Wednesday, February 11th 2009, 11:26am

No water!!!

One day the sprinkler system just stopped working. A guy came out and replaced the control (said the other had a short). Still not working. My husband checked the backflow gizmo and says there is no water coming into the system. We did not install the system but as far as we can tell, there is not a separate turn-off that we can find. How could water just not come into the system? Thanks in advance

Wet_Boots

Supreme Member

Posts: 4,102

Location: Metro NYC

2

Wednesday, February 11th 2009, 11:57am

Your location? Some photos would help. Nearly all sprinkler systems can be run without a controller, by manually opening the zone valves.

Jeanie

New Member

3

Wednesday, February 11th 2009, 12:08pm

We are in Memphis. How do you manually turn on a valve?

Wet_Boots

Supreme Member

Posts: 4,102

Location: Metro NYC

4

Thursday, February 12th 2009, 7:32am

All zone valves will have some means of manual operation, to allow for servicing a system when there is no access to a controller. If, however, the entire system is turned off at the backflow preventer, the zone valves can't do anything.

Again, some photos of what you're working with would help.

HooKooDooKu

Supreme Member

5

Thursday, February 12th 2009, 8:24am

We are in Memphis. How do you manually turn on a valve?

Most irrigation sprinklers turn on/off remotely via a selinoid that is frequently located on the top of the valve (the part where the wires run into the valve). For manual operation, you usually just have to turn the selinoid about 1/4 turn.

Usually, there is a master shutoff valve for an irrigation system, but if the system suddenly STOPPED working, I would think it unlikely that someone deliberately shut off an irrigation valve without your knowledge... but it's possible. In addition to some sort of shutoff valve that should be located somewhere between the main water source and the irrigation system, the backflow preventer likely also has some shutoff valves that obviously must be openned as well.

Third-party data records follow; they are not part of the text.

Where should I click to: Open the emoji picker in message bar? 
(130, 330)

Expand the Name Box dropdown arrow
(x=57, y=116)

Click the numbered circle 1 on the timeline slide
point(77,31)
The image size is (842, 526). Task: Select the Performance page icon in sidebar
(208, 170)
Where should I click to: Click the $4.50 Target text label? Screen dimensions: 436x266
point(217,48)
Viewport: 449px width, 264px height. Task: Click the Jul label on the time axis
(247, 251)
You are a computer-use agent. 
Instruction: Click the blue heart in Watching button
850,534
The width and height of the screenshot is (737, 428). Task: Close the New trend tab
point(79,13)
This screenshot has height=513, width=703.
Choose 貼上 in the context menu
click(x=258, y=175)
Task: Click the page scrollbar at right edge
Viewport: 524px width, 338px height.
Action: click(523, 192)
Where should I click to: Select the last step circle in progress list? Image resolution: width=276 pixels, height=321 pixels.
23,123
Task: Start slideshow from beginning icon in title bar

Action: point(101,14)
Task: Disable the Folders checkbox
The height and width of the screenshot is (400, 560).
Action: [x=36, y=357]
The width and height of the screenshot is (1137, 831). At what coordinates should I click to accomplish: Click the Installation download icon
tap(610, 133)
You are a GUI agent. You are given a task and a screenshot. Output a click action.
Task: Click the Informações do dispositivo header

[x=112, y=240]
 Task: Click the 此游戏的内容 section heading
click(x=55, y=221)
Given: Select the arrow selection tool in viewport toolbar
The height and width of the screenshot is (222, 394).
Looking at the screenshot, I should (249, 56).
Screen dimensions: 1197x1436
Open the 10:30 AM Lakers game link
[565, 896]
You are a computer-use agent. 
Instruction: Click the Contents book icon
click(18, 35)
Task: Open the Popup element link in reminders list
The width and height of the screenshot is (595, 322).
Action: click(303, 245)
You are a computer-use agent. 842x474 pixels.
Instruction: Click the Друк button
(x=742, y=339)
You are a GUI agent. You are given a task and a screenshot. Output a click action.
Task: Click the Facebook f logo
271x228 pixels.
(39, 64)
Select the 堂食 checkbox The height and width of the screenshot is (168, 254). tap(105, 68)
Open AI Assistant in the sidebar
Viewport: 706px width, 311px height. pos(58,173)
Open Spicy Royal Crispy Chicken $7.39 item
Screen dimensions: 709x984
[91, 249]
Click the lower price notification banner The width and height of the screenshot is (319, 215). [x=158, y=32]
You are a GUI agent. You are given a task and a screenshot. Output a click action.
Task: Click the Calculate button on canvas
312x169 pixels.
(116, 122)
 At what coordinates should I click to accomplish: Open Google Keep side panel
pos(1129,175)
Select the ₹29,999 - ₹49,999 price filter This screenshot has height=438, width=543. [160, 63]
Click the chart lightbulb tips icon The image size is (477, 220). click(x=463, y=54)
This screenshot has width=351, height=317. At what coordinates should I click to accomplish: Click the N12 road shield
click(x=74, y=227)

But if you have a situation where the system was working yesterday, isn't working today, it's not that someone shut off a valve, and the controller is working, the next possible culprite could be a non-functioning master valve if your system has one. Obviously a valve can suddenly go bad, and if the entire system suddenly quit working, the only things common to all circuits are going to be the main line pipe (make sure all those manual valves are OPEN), the controller, the wire from the controller to the valves, and a master valve (if present). The other source for an entire system sudden shutdown would be if the system is operating off of a pump and the pump stopped working.

To determine if you have a pump or a master valve, you can look at the controller. It should have a terminal that could be labled MV, Master, relay, Pump, PSR, or anything else that could indicate the terminal should be connected to a Master Value or a Pump Start Relay.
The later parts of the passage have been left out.